Третий экземпляр рукописи я занес в Моссовет. Попал на прием к заместителю председателя. Он спросил меня, по какому делу к нему обращаюсь. Я сказал:
— По делу о выселении Петра Никанорыча Пахомова из Москвы, а также о привлечении к уголовной ответственности хулигана Жоры. Вот мое заявление, — и положил рукопись на стол.
Заместитель председателя засмеялся:
— Вы шутите?
— Нет, — сказал я, — не шучу. Один экземпляр этого заявления, правда в связи с другим вопросом, уже читает председатель госкомитета товарищ Горин…
— Горин?
— Да… А другой экземпляр читает секретарь райкома партии.
— А-а! Вот как! — сказал заместитель председателя Моссовета. — Оставьте. Но почему, такое толстое заявление? — Он хлопнул ладонью по рукописи.
— Потому что заявлением всего в один листик ничего не объяснишь.
— Хорошо. Зайдите через неделю.
В течение этой недели я успел сдать два зачета и схватить четверку на экзамене по физике. Профессор сказал, что по билету ответил я в общем очень и очень неплохо, пожалуй на «пять». Но он предварительно прочел все мои контрольные работы и убедился: я слишком свободно обращаюсь со словом, не хочу подчиняться некоторым грамматическим правилам, допускаю необоснованные инверсии, не всегда серьезен и так далее. А при этих условиях он просто обязан снизить мне балл. Так сказать, с воспитательной целью.
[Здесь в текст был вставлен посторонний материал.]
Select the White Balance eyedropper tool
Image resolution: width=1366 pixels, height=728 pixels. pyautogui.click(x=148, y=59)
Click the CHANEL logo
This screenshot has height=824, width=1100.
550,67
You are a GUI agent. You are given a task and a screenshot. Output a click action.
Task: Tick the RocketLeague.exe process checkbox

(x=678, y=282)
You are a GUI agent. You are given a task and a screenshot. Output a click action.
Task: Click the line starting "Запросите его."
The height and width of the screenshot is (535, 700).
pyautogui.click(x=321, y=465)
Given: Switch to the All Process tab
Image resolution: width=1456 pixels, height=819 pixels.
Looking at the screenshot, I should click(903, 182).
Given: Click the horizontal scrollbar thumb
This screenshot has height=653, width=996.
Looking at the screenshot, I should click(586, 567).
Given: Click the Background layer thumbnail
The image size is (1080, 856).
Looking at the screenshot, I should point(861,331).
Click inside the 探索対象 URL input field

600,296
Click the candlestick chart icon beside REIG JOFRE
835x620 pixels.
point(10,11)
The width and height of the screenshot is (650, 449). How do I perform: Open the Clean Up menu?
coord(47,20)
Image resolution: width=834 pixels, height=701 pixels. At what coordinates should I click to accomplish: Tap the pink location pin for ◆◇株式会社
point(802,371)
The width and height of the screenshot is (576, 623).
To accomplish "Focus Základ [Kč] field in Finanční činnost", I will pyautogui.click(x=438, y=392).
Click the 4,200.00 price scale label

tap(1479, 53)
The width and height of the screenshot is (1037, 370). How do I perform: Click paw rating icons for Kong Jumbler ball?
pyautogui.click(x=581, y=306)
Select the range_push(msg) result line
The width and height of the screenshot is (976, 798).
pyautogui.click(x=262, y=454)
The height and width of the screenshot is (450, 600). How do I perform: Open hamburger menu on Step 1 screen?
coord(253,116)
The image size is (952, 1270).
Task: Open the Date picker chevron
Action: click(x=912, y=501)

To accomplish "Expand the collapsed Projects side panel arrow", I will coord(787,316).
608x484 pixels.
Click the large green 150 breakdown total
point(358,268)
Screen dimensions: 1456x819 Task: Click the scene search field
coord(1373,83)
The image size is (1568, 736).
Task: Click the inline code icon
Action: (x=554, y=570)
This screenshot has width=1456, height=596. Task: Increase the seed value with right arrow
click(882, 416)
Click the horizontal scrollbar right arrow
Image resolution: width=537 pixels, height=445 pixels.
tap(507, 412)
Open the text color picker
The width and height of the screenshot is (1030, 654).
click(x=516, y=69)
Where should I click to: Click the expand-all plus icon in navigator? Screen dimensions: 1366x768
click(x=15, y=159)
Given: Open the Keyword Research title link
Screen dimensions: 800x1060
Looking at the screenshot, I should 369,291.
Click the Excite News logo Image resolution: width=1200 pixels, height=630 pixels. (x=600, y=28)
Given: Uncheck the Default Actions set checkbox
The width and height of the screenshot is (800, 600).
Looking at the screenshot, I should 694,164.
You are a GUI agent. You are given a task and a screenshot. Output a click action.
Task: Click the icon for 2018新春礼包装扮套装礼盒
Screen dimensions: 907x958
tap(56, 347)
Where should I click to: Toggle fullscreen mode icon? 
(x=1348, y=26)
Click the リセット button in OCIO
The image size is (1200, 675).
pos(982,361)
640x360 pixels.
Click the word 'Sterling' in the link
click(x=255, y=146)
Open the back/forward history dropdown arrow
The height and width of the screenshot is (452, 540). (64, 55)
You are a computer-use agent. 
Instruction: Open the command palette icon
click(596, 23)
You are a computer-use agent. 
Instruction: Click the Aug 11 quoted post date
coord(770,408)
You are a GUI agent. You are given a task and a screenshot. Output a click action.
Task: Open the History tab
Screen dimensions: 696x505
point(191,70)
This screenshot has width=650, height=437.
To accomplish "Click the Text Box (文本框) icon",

Я взял зачетку, печально посмотрел в нее — как объяснить Маше? — и сказал профессору, что примерно то же самое говорили мне и редакторы, но что иначе я писать не могу. Он удивился:
— При чем здесь редакторы? — Вдруг хлопнул себя по лбу: — Барбин, так вы же — писатель!
Выхватил у меня зачетку из рук и поправил четверку на тройку.
Через неделю я отправился собирать свои рукописи.
Получилось так, что первым принял меня заместитель председателя Моссовета.